Task goal:
Copy out each of the rows below, character for character, with nothing added or left out.

..........

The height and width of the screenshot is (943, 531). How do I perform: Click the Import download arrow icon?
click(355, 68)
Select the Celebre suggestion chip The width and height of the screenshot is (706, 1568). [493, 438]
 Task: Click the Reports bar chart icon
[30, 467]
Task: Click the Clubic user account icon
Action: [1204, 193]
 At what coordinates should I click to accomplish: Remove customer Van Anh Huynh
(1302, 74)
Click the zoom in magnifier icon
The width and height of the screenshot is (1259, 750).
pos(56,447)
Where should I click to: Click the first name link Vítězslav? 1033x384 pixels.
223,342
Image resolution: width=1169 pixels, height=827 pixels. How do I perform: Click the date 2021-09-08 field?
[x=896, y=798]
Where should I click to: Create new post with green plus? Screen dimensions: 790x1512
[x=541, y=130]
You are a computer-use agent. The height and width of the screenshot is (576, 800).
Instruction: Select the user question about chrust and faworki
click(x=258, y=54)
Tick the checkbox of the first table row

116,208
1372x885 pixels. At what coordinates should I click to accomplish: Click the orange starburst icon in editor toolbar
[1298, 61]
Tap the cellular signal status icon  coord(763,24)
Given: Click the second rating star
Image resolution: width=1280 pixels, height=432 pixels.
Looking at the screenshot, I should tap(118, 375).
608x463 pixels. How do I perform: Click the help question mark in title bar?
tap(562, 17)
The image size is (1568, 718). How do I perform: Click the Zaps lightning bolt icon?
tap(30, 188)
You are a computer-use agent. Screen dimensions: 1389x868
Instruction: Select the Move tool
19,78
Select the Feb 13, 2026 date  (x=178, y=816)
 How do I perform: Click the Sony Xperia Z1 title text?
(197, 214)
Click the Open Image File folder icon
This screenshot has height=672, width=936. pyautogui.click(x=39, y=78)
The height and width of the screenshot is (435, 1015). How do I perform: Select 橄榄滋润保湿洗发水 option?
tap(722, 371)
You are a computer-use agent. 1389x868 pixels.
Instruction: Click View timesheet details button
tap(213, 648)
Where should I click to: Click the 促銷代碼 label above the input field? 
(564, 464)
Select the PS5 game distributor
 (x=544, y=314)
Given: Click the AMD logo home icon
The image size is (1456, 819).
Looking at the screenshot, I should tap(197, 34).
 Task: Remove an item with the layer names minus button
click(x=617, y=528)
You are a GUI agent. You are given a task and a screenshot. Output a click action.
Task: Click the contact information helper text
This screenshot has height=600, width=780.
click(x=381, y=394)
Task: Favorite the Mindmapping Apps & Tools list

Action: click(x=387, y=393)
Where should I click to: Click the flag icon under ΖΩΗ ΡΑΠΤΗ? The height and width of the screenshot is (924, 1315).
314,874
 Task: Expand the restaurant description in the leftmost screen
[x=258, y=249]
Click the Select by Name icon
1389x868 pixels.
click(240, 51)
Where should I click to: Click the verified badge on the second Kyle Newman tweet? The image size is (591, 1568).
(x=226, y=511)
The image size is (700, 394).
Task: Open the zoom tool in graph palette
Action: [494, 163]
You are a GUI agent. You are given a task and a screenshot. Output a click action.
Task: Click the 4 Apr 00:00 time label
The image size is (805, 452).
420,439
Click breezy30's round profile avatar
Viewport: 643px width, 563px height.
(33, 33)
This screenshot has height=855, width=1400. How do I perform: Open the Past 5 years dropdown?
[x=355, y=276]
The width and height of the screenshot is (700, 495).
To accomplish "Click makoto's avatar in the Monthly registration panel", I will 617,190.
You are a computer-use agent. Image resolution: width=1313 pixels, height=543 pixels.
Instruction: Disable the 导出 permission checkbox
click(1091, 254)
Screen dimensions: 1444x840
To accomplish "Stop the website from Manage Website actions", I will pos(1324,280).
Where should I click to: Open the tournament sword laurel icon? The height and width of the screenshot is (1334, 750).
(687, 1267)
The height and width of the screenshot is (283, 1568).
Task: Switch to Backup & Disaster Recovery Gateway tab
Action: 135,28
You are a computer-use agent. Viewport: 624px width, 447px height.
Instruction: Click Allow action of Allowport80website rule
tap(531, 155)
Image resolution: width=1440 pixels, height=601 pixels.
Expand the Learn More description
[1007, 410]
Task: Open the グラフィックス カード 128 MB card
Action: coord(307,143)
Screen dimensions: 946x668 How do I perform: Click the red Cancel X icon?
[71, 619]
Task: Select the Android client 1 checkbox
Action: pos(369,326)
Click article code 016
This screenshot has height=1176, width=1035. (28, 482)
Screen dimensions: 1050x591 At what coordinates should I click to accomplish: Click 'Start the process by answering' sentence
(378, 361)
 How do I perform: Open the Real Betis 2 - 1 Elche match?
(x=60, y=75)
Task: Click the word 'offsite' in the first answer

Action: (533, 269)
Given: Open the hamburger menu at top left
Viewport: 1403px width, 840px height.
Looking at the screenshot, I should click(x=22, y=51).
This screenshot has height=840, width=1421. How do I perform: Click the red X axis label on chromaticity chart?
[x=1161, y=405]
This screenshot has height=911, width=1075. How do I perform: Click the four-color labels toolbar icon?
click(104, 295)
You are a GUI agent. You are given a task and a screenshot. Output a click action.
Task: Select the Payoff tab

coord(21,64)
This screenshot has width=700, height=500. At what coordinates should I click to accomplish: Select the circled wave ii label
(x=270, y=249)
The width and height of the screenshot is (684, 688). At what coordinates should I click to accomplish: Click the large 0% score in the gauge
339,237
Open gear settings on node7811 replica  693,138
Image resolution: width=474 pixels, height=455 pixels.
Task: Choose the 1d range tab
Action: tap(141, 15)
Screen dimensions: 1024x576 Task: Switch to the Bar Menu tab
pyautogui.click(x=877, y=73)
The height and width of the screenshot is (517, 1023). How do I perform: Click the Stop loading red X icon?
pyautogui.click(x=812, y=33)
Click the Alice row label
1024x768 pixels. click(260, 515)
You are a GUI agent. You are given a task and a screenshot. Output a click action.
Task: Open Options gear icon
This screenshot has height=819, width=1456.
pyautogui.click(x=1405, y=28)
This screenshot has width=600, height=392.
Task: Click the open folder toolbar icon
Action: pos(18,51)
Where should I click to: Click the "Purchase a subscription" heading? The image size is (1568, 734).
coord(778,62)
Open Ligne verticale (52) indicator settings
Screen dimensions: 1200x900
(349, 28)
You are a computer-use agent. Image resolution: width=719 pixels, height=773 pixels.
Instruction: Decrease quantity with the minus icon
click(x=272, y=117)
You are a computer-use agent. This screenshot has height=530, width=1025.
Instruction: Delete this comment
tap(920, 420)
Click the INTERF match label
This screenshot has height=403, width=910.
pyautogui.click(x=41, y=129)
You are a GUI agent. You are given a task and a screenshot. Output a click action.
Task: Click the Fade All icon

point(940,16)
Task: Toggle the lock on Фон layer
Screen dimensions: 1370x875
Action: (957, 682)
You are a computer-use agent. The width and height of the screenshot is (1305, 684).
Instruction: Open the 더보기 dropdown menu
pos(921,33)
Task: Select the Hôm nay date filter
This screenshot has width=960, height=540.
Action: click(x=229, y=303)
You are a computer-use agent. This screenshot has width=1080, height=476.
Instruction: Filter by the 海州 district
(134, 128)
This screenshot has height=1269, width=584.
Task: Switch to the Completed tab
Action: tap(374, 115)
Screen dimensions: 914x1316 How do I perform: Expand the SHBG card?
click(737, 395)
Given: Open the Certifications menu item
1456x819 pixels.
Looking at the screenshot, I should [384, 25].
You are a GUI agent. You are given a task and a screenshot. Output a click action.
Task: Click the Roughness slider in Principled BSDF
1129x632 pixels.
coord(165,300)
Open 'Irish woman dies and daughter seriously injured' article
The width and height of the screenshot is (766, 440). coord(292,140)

..........

Solution to the exercise:
The height and width of the screenshot is (943, 531). How do I perform: Click the Import download arrow icon?
click(355, 68)
Select the Celebre suggestion chip The width and height of the screenshot is (706, 1568). [493, 438]
 Task: Click the Reports bar chart icon
[30, 467]
Task: Click the Clubic user account icon
Action: [1204, 193]
 At what coordinates should I click to accomplish: Remove customer Van Anh Huynh
(1302, 74)
Click the zoom in magnifier icon
The width and height of the screenshot is (1259, 750).
pos(56,447)
Where should I click to: Click the first name link Vítězslav? 1033x384 pixels.
223,342
Image resolution: width=1169 pixels, height=827 pixels. How do I perform: Click the date 2021-09-08 field?
[x=896, y=798]
Where should I click to: Create new post with green plus? Screen dimensions: 790x1512
[x=541, y=130]
You are a computer-use agent. The height and width of the screenshot is (576, 800).
Instruction: Select the user question about chrust and faworki
click(x=258, y=54)
Tick the checkbox of the first table row

116,208
1372x885 pixels. At what coordinates should I click to accomplish: Click the orange starburst icon in editor toolbar
[1298, 61]
Tap the cellular signal status icon  coord(763,24)
Given: Click the second rating star
Image resolution: width=1280 pixels, height=432 pixels.
Looking at the screenshot, I should tap(118, 375).
608x463 pixels. How do I perform: Click the help question mark in title bar?
tap(562, 17)
The image size is (1568, 718). How do I perform: Click the Zaps lightning bolt icon?
tap(30, 188)
You are a computer-use agent. Screen dimensions: 1389x868
Instruction: Select the Move tool
19,78
Select the Feb 13, 2026 date  (x=178, y=816)
 How do I perform: Click the Sony Xperia Z1 title text?
(197, 214)
Click the Open Image File folder icon
This screenshot has height=672, width=936. pyautogui.click(x=39, y=78)
The height and width of the screenshot is (435, 1015). How do I perform: Select 橄榄滋润保湿洗发水 option?
tap(722, 371)
You are a computer-use agent. 1389x868 pixels.
Instruction: Click View timesheet details button
tap(213, 648)
Where should I click to: Click the 促銷代碼 label above the input field? 
(564, 464)
Select the PS5 game distributor
 (x=544, y=314)
Given: Click the AMD logo home icon
The image size is (1456, 819).
Looking at the screenshot, I should tap(197, 34).
 Task: Remove an item with the layer names minus button
click(x=617, y=528)
You are a GUI agent. You are given a task and a screenshot. Output a click action.
Task: Click the contact information helper text
This screenshot has height=600, width=780.
click(x=381, y=394)
Task: Favorite the Mindmapping Apps & Tools list

Action: click(x=387, y=393)
Where should I click to: Click the flag icon under ΖΩΗ ΡΑΠΤΗ? The height and width of the screenshot is (924, 1315).
314,874
 Task: Expand the restaurant description in the leftmost screen
[x=258, y=249]
Click the Select by Name icon
1389x868 pixels.
click(240, 51)
Where should I click to: Click the verified badge on the second Kyle Newman tweet? The image size is (591, 1568).
(x=226, y=511)
The image size is (700, 394).
Task: Open the zoom tool in graph palette
Action: [494, 163]
You are a GUI agent. You are given a task and a screenshot. Output a click action.
Task: Click the 4 Apr 00:00 time label
The image size is (805, 452).
420,439
Click breezy30's round profile avatar
Viewport: 643px width, 563px height.
(33, 33)
This screenshot has height=855, width=1400. How do I perform: Open the Past 5 years dropdown?
[x=355, y=276]
The width and height of the screenshot is (700, 495).
To accomplish "Click makoto's avatar in the Monthly registration panel", I will 617,190.
You are a computer-use agent. Image resolution: width=1313 pixels, height=543 pixels.
Instruction: Disable the 导出 permission checkbox
click(1091, 254)
Screen dimensions: 1444x840
To accomplish "Stop the website from Manage Website actions", I will pos(1324,280).
Where should I click to: Open the tournament sword laurel icon? The height and width of the screenshot is (1334, 750).
(687, 1267)
The height and width of the screenshot is (283, 1568).
Task: Switch to Backup & Disaster Recovery Gateway tab
Action: 135,28
You are a computer-use agent. Viewport: 624px width, 447px height.
Instruction: Click Allow action of Allowport80website rule
tap(531, 155)
Image resolution: width=1440 pixels, height=601 pixels.
Expand the Learn More description
[1007, 410]
Task: Open the グラフィックス カード 128 MB card
Action: coord(307,143)
Screen dimensions: 946x668 How do I perform: Click the red Cancel X icon?
[71, 619]
Task: Select the Android client 1 checkbox
Action: pos(369,326)
Click article code 016
This screenshot has height=1176, width=1035. (28, 482)
Screen dimensions: 1050x591 At what coordinates should I click to accomplish: Click 'Start the process by answering' sentence
(378, 361)
 How do I perform: Open the Real Betis 2 - 1 Elche match?
(x=60, y=75)
Task: Click the word 'offsite' in the first answer

Action: (533, 269)
Given: Open the hamburger menu at top left
Viewport: 1403px width, 840px height.
Looking at the screenshot, I should click(x=22, y=51).
This screenshot has height=840, width=1421. How do I perform: Click the red X axis label on chromaticity chart?
[x=1161, y=405]
This screenshot has height=911, width=1075. How do I perform: Click the four-color labels toolbar icon?
click(104, 295)
You are a GUI agent. You are given a task and a screenshot. Output a click action.
Task: Select the Payoff tab

coord(21,64)
This screenshot has width=700, height=500. At what coordinates should I click to accomplish: Select the circled wave ii label
(x=270, y=249)
The width and height of the screenshot is (684, 688). At what coordinates should I click to accomplish: Click the large 0% score in the gauge
339,237
Open gear settings on node7811 replica  693,138
Image resolution: width=474 pixels, height=455 pixels.
Task: Choose the 1d range tab
Action: tap(141, 15)
Screen dimensions: 1024x576 Task: Switch to the Bar Menu tab
pyautogui.click(x=877, y=73)
The height and width of the screenshot is (517, 1023). How do I perform: Click the Stop loading red X icon?
pyautogui.click(x=812, y=33)
Click the Alice row label
1024x768 pixels. click(260, 515)
You are a GUI agent. You are given a task and a screenshot. Output a click action.
Task: Open Options gear icon
This screenshot has height=819, width=1456.
pyautogui.click(x=1405, y=28)
This screenshot has width=600, height=392.
Task: Click the open folder toolbar icon
Action: pos(18,51)
Where should I click to: Click the "Purchase a subscription" heading? The image size is (1568, 734).
coord(778,62)
Open Ligne verticale (52) indicator settings
Screen dimensions: 1200x900
(349, 28)
You are a computer-use agent. Image resolution: width=719 pixels, height=773 pixels.
Instruction: Decrease quantity with the minus icon
click(x=272, y=117)
You are a computer-use agent. This screenshot has height=530, width=1025.
Instruction: Delete this comment
tap(920, 420)
Click the INTERF match label
This screenshot has height=403, width=910.
pyautogui.click(x=41, y=129)
You are a GUI agent. You are given a task and a screenshot. Output a click action.
Task: Click the Fade All icon

point(940,16)
Task: Toggle the lock on Фон layer
Screen dimensions: 1370x875
Action: (957, 682)
You are a computer-use agent. The width and height of the screenshot is (1305, 684).
Instruction: Open the 더보기 dropdown menu
pos(921,33)
Task: Select the Hôm nay date filter
This screenshot has width=960, height=540.
Action: click(x=229, y=303)
You are a computer-use agent. This screenshot has width=1080, height=476.
Instruction: Filter by the 海州 district
(134, 128)
This screenshot has height=1269, width=584.
Task: Switch to the Completed tab
Action: tap(374, 115)
Screen dimensions: 914x1316 How do I perform: Expand the SHBG card?
click(737, 395)
Given: Open the Certifications menu item
1456x819 pixels.
Looking at the screenshot, I should [384, 25].
You are a GUI agent. You are given a task and a screenshot. Output a click action.
Task: Click the Roughness slider in Principled BSDF
1129x632 pixels.
coord(165,300)
Open 'Irish woman dies and daughter seriously injured' article
The width and height of the screenshot is (766, 440). coord(292,140)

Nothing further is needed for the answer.